_PROBLEM DETAILS:_ Count the lines in the items below that contain the string "icon", treating uppercase and lowercase as different. Give only the number.

Source records:
==========

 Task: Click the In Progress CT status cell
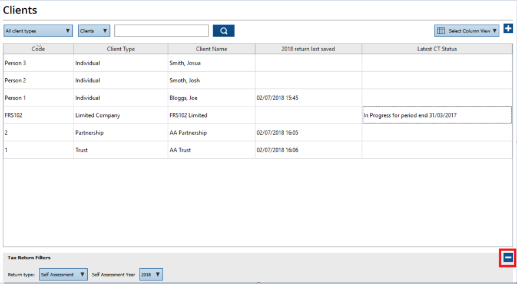click(436, 115)
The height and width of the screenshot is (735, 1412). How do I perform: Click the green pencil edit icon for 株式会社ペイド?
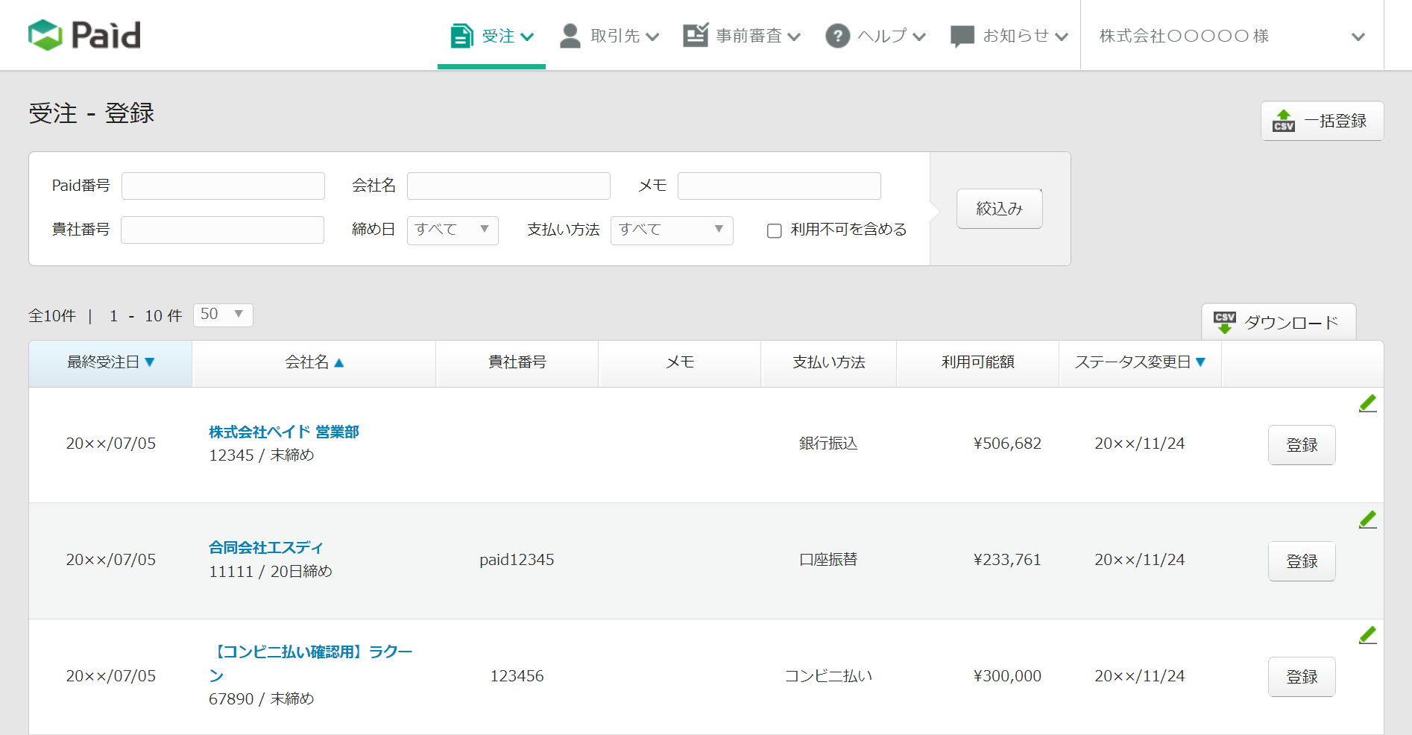click(x=1367, y=403)
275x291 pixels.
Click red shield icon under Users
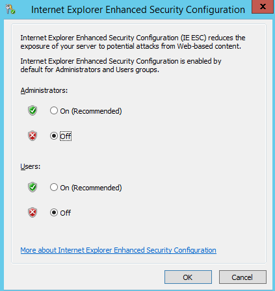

==========

_REPLY:_ 2